Effect of Heat Treatment on CO2 Adsorption of Ammonized Graphite Nanofibers

  • cc icon

    In this work, graphite nanofibers (GNFs) were prepared by ammonia and heat treatment at temperatures up to 1000oC to improve its CO2 adsorption capacity. The effects of the heat treatment on the textural properties and surface chemistry of the GNFs were investigated by N2 adsorption isotherms, XRD, and elemental analysis. We found that the chemical properties of GNFs were significantly changed after the ammonia treatment. Mainly amine groups were formed on the GNF surfaces such as lactam groups, pyrrole and pyridines. The GNFs treated at 500oC showed highest CO2 adsorption capacity of 26.9 mg/g at 273 K in this system.


    CO2 adsorption , Graphite nanofibers , Ammonia , Heat treatment

  • 1. Introduction

    Recetly, the researchers have reported that global CO2 emissions from fossil fuels increased 29% between 2000 and 2008 and 41% from 1990~2008, and the current concentration of CO2 in the atmosphere is now at its highest in at least 2 million years, according to a new study in the journal Nature Geoscience [1]. Thus, reducing CO2 emissions as a global environmental problem has been paid more and more attention.

    Current or proposed methods of CO2 capture from flue gas include absorption, adsorption, cryogenic distillation, and membrane separation. However, commercial CO2 capture technology that exists today is very expensive and energy intensive. Improved technologies for CO2 adsorption are necessary to achieve low energy penalties [2]. The CO2 adsorption is typically used at a final polishing step in a hybrid CO2 capture system [3]. Up to now, different types of adsorbents have been used in CO2 capture, such as zeolites,alumina, mesoporous silica, CaO, porous carbons [4-8].Especially, porous carbons were used in CO2 separation due to their highly developed porosity, an extended surface area,surface chemistry, and thermal stability.
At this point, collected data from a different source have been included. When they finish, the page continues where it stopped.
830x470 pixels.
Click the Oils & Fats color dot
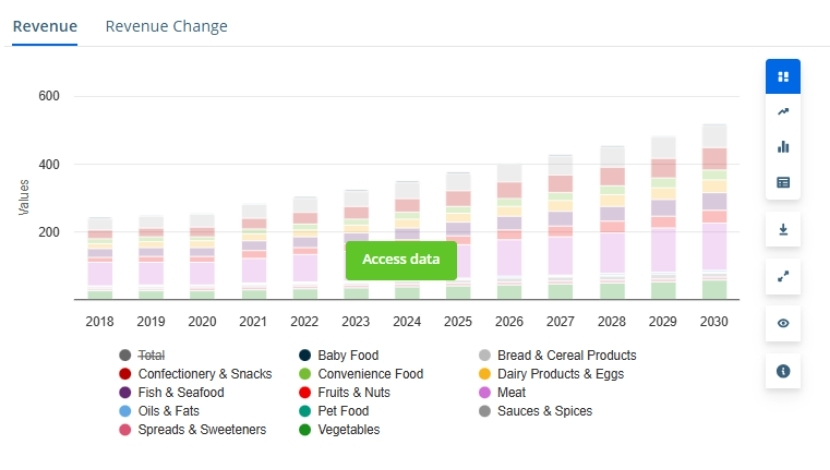(x=125, y=411)
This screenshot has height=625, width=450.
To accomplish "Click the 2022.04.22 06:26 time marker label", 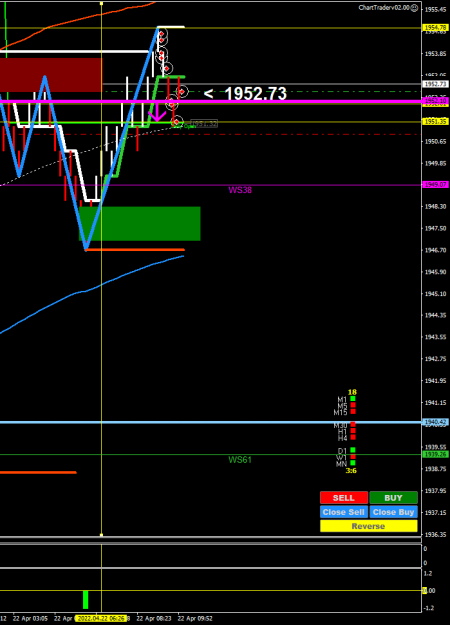I will pyautogui.click(x=101, y=619).

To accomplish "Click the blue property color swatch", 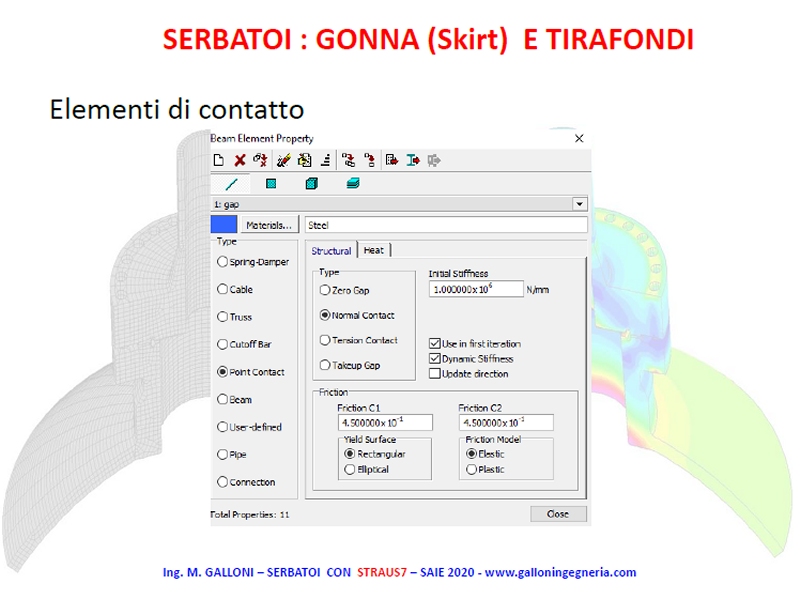I will pos(224,225).
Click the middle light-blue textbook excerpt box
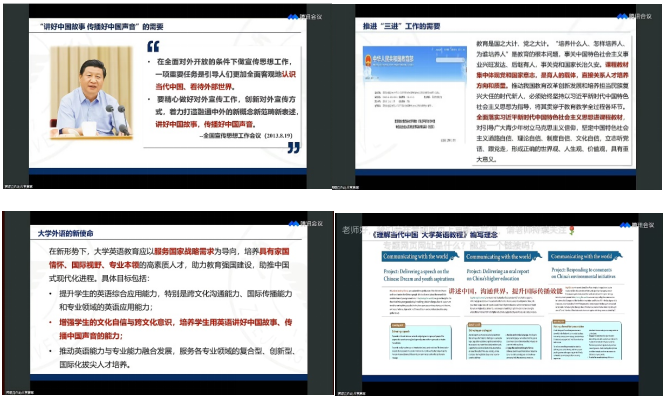The height and width of the screenshot is (398, 665). (x=504, y=342)
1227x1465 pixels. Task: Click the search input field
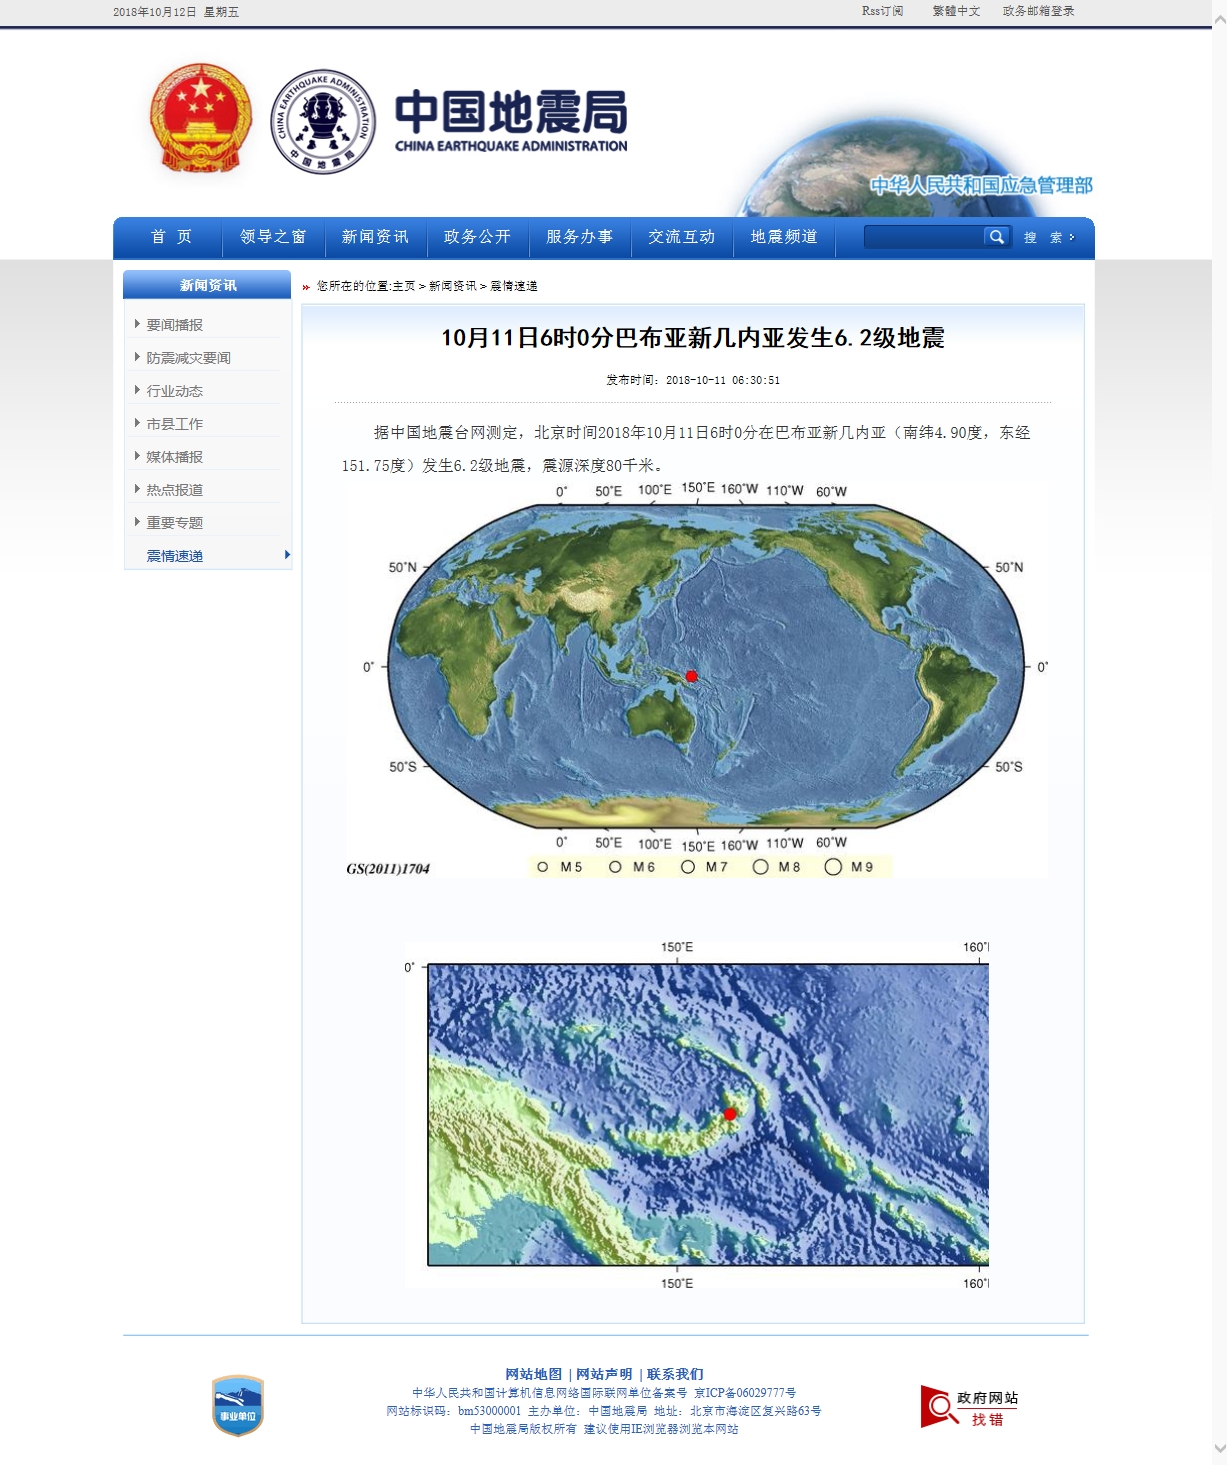pyautogui.click(x=922, y=237)

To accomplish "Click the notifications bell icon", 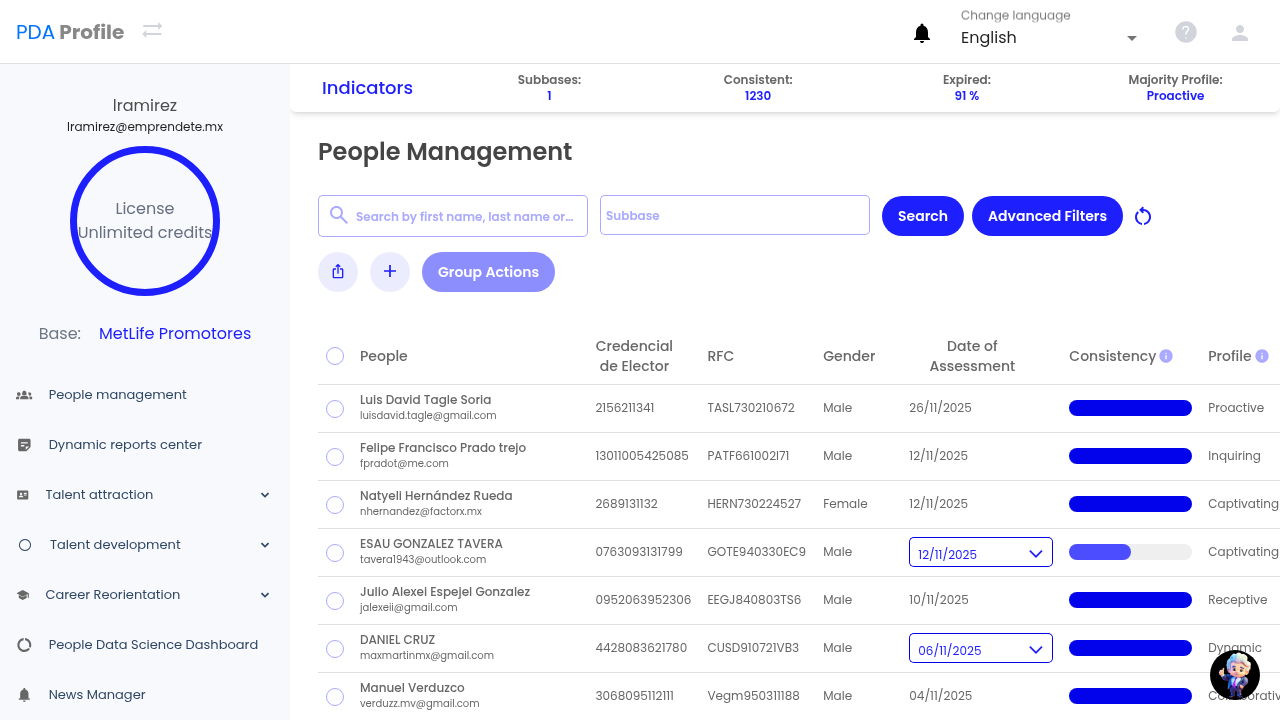I will [x=922, y=34].
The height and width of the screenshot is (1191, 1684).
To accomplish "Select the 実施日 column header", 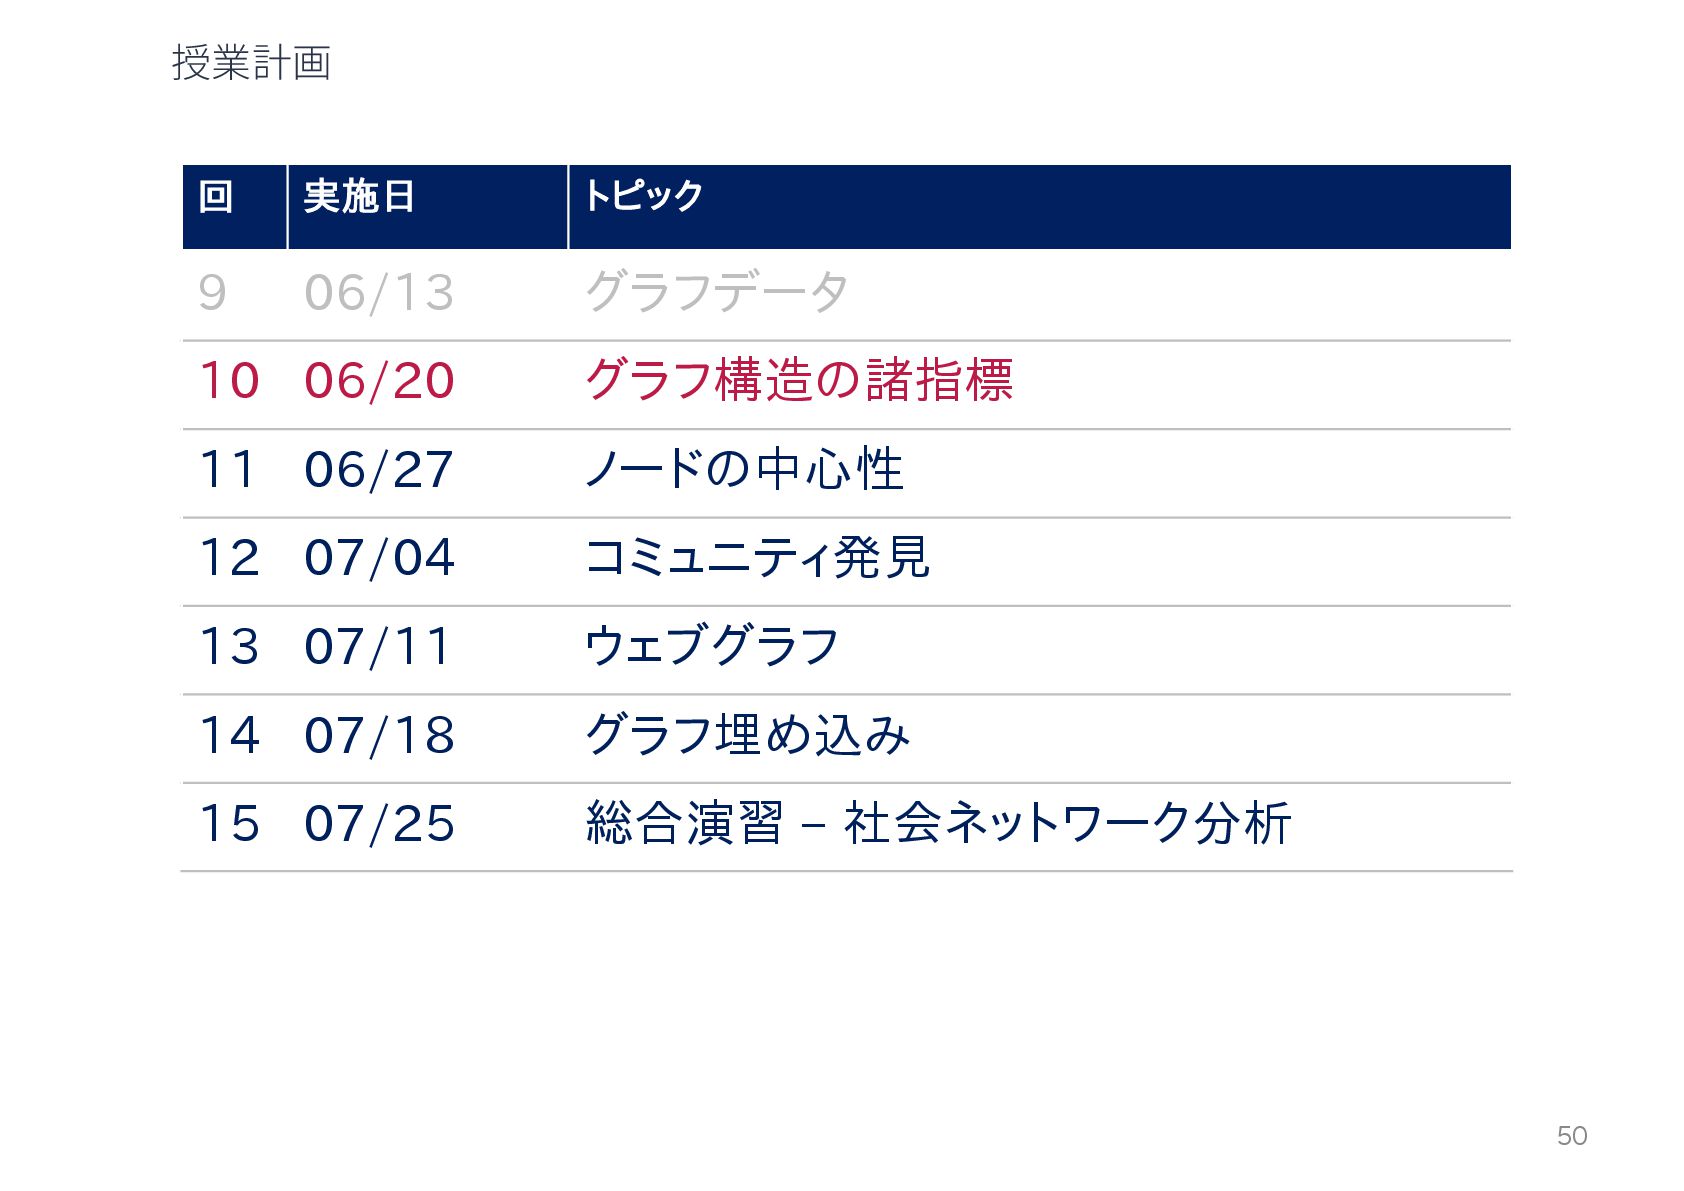I will tap(359, 196).
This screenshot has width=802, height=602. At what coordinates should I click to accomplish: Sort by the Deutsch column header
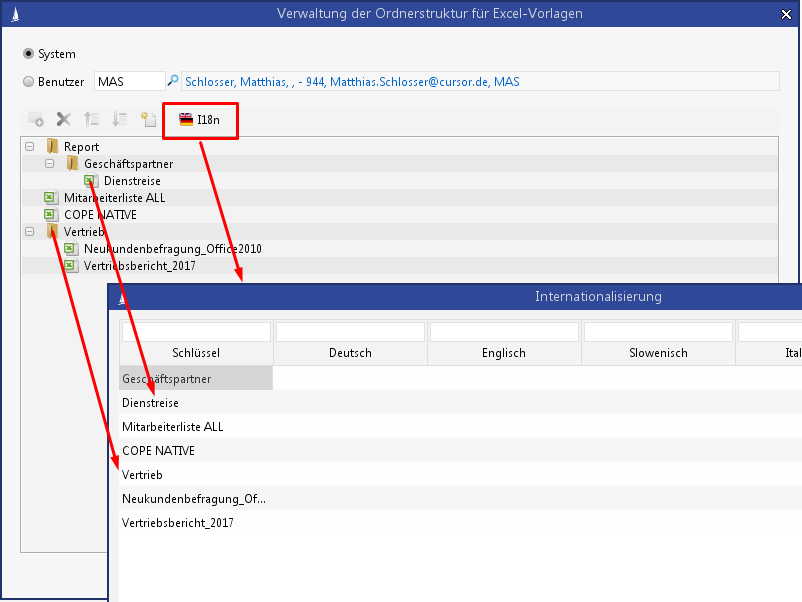pos(350,353)
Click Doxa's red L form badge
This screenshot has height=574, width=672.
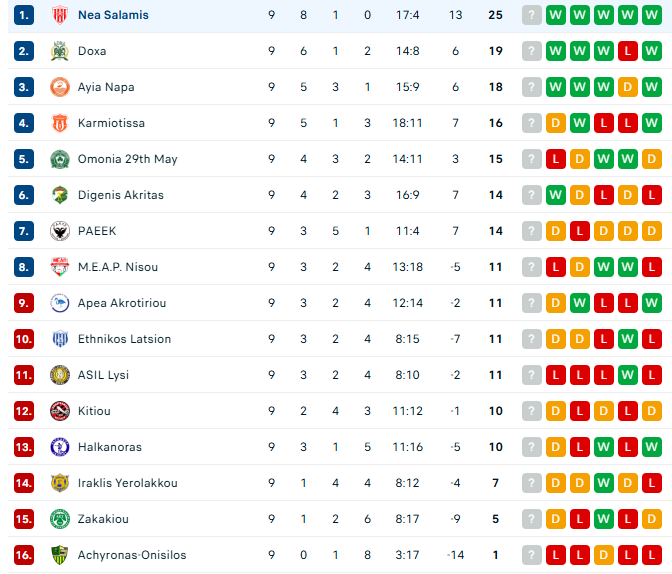pos(628,51)
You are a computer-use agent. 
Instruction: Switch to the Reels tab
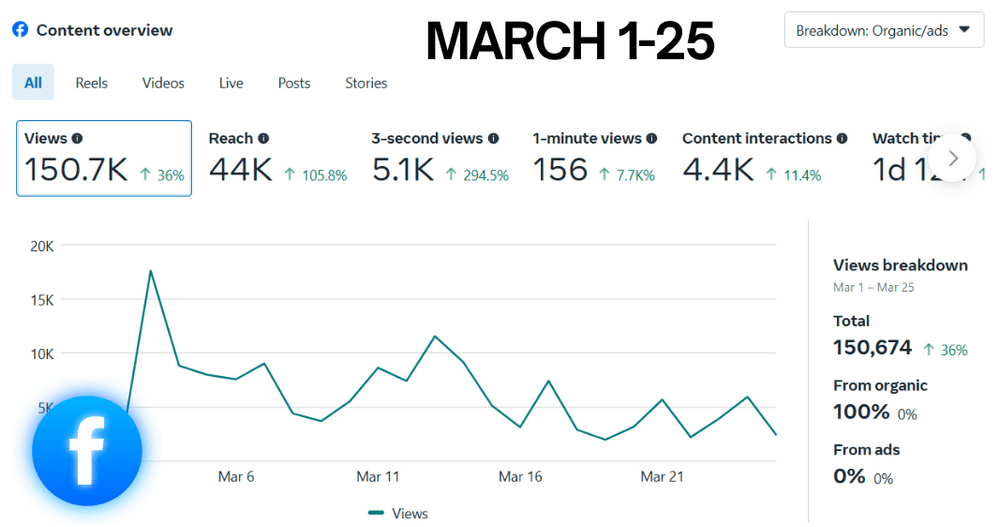click(x=92, y=83)
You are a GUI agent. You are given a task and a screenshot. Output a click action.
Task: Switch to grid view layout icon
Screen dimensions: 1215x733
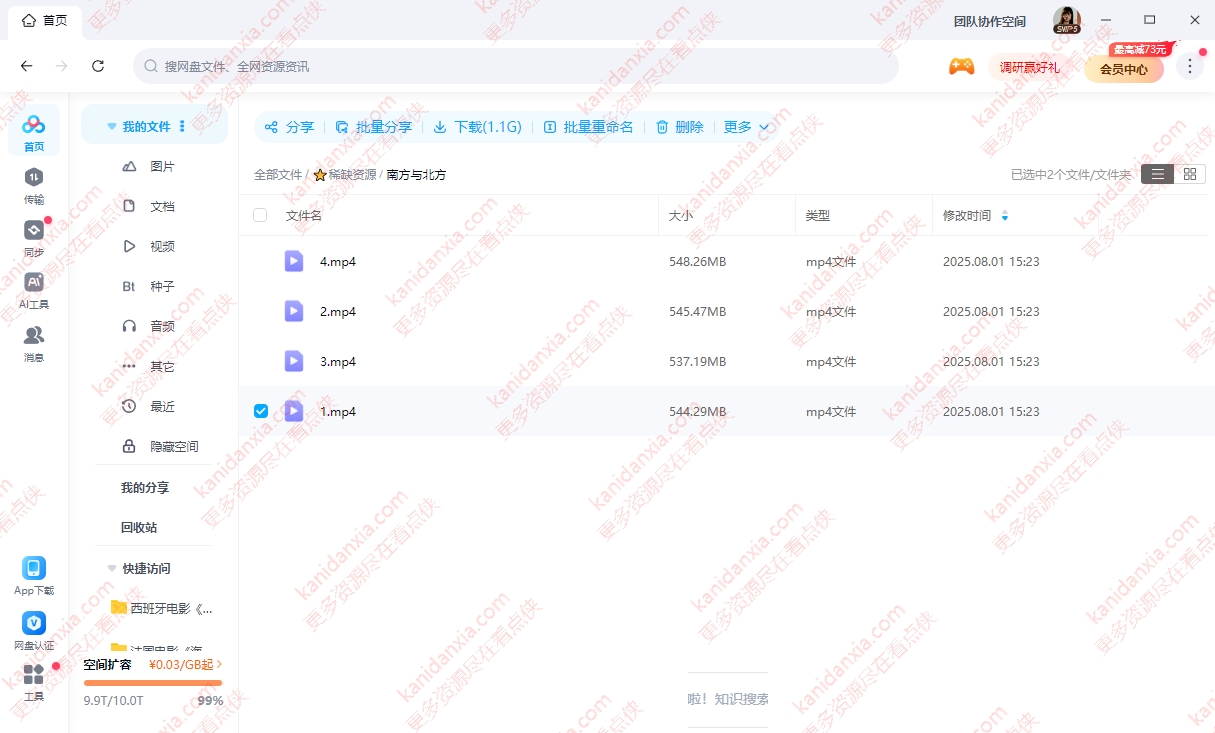coord(1189,174)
Previous studies toward the use of activated carbons, activated carbon fibers,carbon molecular sieves, carbon nanotubes as an adsorbent for CO2 capture [9-11].

    Graphite nanofibers (GNFs) as one of the most important carbon materials, which have been attracted much attention due to their novel properties such as high aspect ratio, small radius of curvature, high mechanical strength, unique electrical properties, and chemical stability [12]. Therefore,these properties that make them potentially useful in many applications as gas storage, electrodes, filler, and catalyst supports [13-16]. However, the studies of CO2 adsorption on GNFs are still very limited in the literature. This is due to that the specific surface area of GNFs is lower compared with other carbon materials. CO2 adsorption generally depends on their physical and chemical properties. Physical properties of carbons include their specific surface area, size, and porosity,whereas chemical properties are mainly determined by their surface functional groups, including carboxyl, carboxylic anhydrides and so on [17]. To date, several methods have been used in order to obtain porous GNFs, including the activation at high temperature with CO2 or a water steam stream and a chemical activation method [18-20].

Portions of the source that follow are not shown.